要約:バラードは技術と人間の関係を考え続けた希有な作家であり、かれのビジョンはその没後も生き残り続ける。


 ジェイムズ・グレアム・バラードは、二十世紀最大のSF作家だった。いや、SFに限らなくてもいい。バラードは一貫して、科学技術と人間との関わりを考え続けた作家だった。それはまさにSFの主要テーマであり、そして近代化を終えた社会における、あらゆる小説のテーマでもあるはずなのだから。そしてかれは、作家ならではの直感を持って、現代の技術主義の根底にある人々の異様な欲望をあらわにした唯一無二の作家だった。

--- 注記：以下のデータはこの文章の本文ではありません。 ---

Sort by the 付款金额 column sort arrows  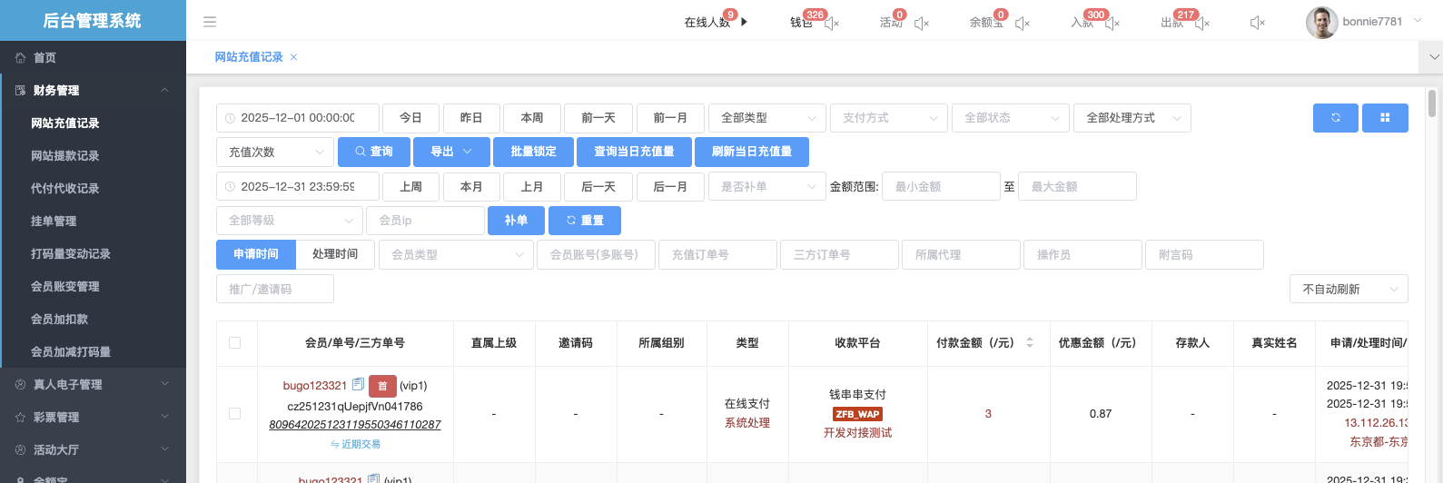point(1030,343)
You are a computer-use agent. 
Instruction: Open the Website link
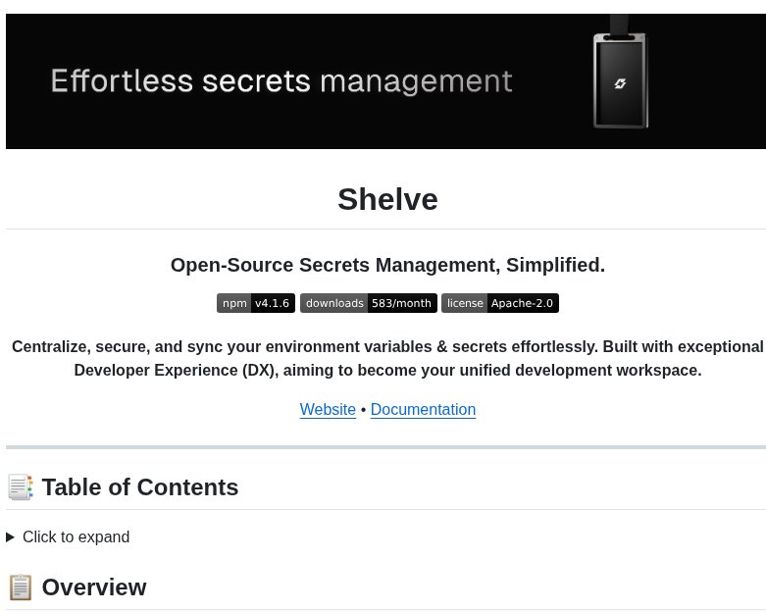click(328, 410)
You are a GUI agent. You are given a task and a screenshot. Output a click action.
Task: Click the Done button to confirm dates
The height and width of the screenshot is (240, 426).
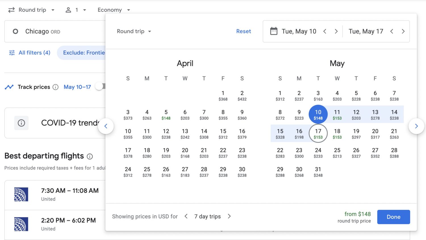point(393,217)
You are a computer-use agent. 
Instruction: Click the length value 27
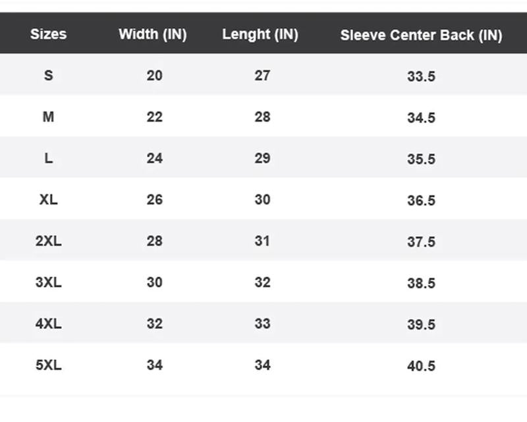click(262, 76)
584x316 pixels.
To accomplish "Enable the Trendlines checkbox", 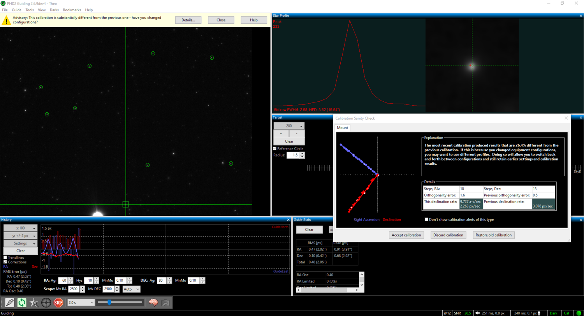I will pyautogui.click(x=5, y=258).
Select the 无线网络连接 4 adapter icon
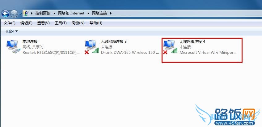The width and height of the screenshot is (262, 127). pyautogui.click(x=170, y=47)
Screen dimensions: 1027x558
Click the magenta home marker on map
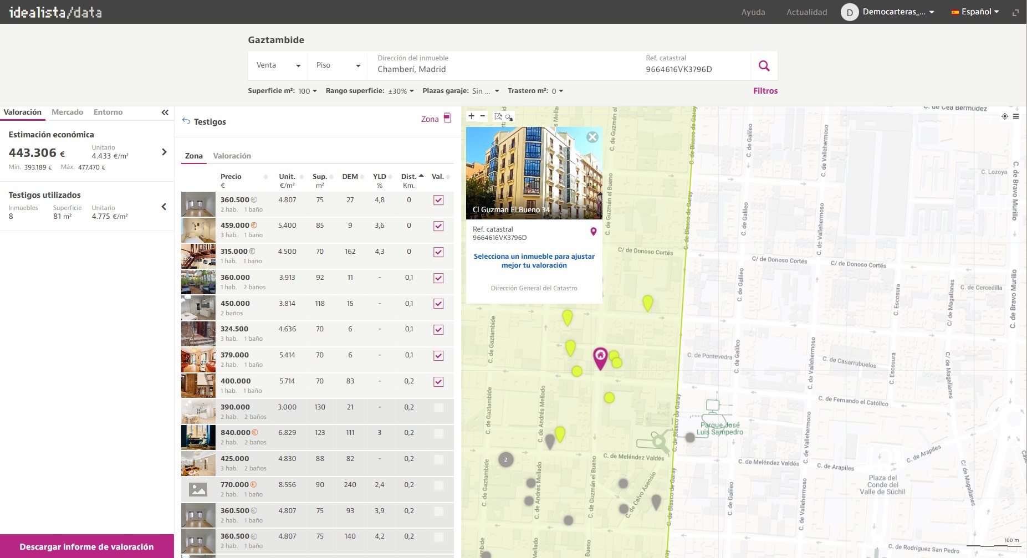pyautogui.click(x=600, y=357)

 かれの最も有名な作品は、スピルバーグ監督で映画化もされた『太陽の帝国』だろう。一九三〇年、第二次大戦前夜の上海に生まれたバラードは、日本軍の侵攻に直面して幼少期を収容所で過ごした。その時の体験を描いた作品だ。人間の攻撃性の表現としての戦闘機や兵器、日常となった人々の死、荒廃した人々の心に呼応するうち捨てられた廃墟の数々――その風景は後の作品にも大きく影を落とす。

 作家としてのデビューは一九六〇年代。『ヴァーミリオン・サンズ』、そして大傑作『結晶世界』などの初期作品では、SF的な新技術や天変地異が人間精神を増幅する様子が見事な筆致で描かれ、評価を得た。

 だがその後のバラードは異様な世界に入り込む。まわりを見てみよう。オフィス、高層ビル、高速道路、テレビCM、巨大看板、医療と情報。我々の日常はそうしたテクノロジーの産物に形成され、感情や性欲はメディアに左右されている。

 かれはそうした技術による人工の風景こそが、我々にとっての自然な景観だと考え、科学の産物とメディアによるセレブ崇拝報道とがひたすら羅列される景観を描いた。そしてその風景の中、自動車事故やセレブの死亡報道に性欲を感じる男が、自らエリザベス・テーラーと交通事故心中しようと画策する異様な作品『クラッシュ』を筆頭に、技術が人々の原初的な心理を刺激する様子を描いた連作が続く。

 だれも気づかなかった欲望と技術との不思議な関わりをえぐり出した一九七〇年代から八〇年代のこれら作品群は、バラードの頂点だった。つまらない技術批判ではない。おめでたい技術万能論でもない。現代技術と資本主義の暴走が、人々の根源的な欲望の働きといかに深くからみあっているかをここまで徹底して描き出せた作家は、バラード一人だった。

 その洞察は、いまの技術資本主義の本質に作家だけができる形で到達していた。そしてそれは、今回の金融危機ごときでは(一部の浅はかな学者の主張とはちがい)資本主義が崩壊したりしないことも教えてくれる。それは我々自身が、口先では否定しつつも心の奥底に抱いている暗い欲望の発現なのだから。二〇世紀末にそれを異様な迫力をもって教えてくれたバラードの作品群を、我々はまだ何度でも読み直す必要があるだろう。自分たち自身の欲望を再検討する意味でも。それは我々にバラードが残した宿題でもあるのだ。